Il pdf allegato non può considerarsi un valido documento informatico.

Ebbene, come più volte affermato dalla Cassazione, i funzionari di Equitalia, non avendo la qualità di pubblici ufficiali, non avrebbero i suddetti poteri di certificazione, con la conseguenza che non vi sarebbe alcuna garanzia di conformità all’originale della copia informatica della cartella esattoriale (o altro atto della riscossione) notificato via Pec.

 Gli atti notificati via Pec da Equitalia sono del tutto carenti di quelle procedure atte a garantirne la genuina paternitàmancanti della firma informatica e/o digitale, e non rispondenti a criteri di univocità e immodificabilità. Dunque, la notifica via pec non garantisce i valori di certezza e corrispondenza, peraltro confortato dall’attestazione di conformità del tutto assente, invece previsti indefettibilmente dalle disposizioni del Codice dell’Amministrazione Digitale.

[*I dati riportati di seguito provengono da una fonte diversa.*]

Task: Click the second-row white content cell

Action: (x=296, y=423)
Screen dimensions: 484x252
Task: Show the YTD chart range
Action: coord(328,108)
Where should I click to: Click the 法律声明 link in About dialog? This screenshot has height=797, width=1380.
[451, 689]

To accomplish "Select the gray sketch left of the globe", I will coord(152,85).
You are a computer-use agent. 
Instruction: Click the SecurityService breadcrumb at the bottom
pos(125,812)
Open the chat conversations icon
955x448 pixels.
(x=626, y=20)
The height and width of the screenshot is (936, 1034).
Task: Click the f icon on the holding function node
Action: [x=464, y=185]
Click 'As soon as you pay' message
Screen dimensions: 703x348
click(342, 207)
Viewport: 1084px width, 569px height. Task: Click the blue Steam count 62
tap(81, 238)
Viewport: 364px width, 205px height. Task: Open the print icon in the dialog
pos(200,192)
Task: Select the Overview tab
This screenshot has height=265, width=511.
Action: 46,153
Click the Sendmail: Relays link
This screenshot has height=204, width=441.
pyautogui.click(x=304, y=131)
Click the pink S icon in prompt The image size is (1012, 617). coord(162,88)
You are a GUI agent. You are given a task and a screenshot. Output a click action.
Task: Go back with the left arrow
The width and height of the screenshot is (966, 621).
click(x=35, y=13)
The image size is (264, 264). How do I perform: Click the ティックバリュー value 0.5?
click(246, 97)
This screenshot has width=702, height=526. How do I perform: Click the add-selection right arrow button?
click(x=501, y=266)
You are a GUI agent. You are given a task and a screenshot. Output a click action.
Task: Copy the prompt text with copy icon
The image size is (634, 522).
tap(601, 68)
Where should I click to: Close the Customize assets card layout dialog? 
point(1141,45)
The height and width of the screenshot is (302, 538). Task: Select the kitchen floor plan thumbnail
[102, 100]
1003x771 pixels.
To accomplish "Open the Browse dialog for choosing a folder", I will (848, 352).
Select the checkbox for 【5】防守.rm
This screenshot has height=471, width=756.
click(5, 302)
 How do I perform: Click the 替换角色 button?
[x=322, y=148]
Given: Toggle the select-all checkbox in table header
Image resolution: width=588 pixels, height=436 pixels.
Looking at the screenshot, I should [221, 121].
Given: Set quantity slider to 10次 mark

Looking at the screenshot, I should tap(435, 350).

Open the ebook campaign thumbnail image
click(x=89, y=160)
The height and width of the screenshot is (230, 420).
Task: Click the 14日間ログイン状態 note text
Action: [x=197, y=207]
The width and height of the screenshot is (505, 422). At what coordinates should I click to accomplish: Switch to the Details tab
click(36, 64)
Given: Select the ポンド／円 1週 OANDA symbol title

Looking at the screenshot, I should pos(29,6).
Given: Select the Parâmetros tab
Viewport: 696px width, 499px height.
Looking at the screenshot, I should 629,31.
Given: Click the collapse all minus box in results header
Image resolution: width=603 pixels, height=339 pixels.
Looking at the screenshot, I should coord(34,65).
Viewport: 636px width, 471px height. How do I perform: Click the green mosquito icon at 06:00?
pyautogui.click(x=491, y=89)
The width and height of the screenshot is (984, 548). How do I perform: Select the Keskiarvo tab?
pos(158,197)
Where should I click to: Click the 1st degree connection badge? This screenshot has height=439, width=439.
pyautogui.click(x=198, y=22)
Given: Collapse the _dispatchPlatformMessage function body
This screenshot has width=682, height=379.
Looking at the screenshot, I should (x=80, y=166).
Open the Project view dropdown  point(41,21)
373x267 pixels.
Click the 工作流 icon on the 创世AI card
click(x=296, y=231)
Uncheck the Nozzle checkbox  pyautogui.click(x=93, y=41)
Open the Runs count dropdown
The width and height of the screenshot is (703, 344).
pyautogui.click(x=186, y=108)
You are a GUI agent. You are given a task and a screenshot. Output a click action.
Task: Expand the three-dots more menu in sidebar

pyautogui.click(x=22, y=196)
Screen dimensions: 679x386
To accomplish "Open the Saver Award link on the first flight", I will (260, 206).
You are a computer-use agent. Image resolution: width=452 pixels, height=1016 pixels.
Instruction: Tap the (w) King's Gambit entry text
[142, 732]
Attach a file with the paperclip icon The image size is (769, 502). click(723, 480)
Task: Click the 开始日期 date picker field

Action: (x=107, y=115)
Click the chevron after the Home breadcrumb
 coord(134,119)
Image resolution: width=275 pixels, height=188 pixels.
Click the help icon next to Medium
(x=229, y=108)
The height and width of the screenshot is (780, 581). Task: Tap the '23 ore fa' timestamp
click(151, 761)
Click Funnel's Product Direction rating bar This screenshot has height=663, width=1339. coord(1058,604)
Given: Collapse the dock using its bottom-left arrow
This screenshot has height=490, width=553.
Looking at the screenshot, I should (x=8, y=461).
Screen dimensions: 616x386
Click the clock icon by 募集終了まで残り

Orbene, ogni cittadino ha diritto di conoscere chi abbia mandato il documento, se ne abbia il potere per farlo, se tale potere sia ancora in vigore e soprattutto che tale documento resti integro e non modificabile.

 L’Agente della riscossione, nel caso in esame, si è limitata a “scannerizzare” la cartella e a trasformare il file in pdf, allegandolo alla Pec. Al pari di una normale fotocopia che potrebbe essere ottenuta con una macchina fotocopiatrice. Fotocopia che, lo ricordiamo, nel nostro processo non è considerata prova documentale se contestata.

La legge, consente la notifica della cartella di pagamento con Pec, ma non dice come debba essere compilato, materialmente, il messaggio di posta elettronica. Da qui l’equivoco: l’Agente della riscossione si limita solo ad allegare la cartella in pdf alla Pec, la quale è così priva di un valido contenuto testuale poiché l’intimazione di pagamento è nell’allegato.

Ma la normativa stabilisce che si può parlare di documento informatico solo ed esclusivamente quando lo stesso sia munito di firma digitale, elemento indefettibile che, in forza del codice dell’amministrazione digitale, assicura al documento stesso i requisiti di «qualità», di «sicurezza», di «integrità» e di «immodificabilità».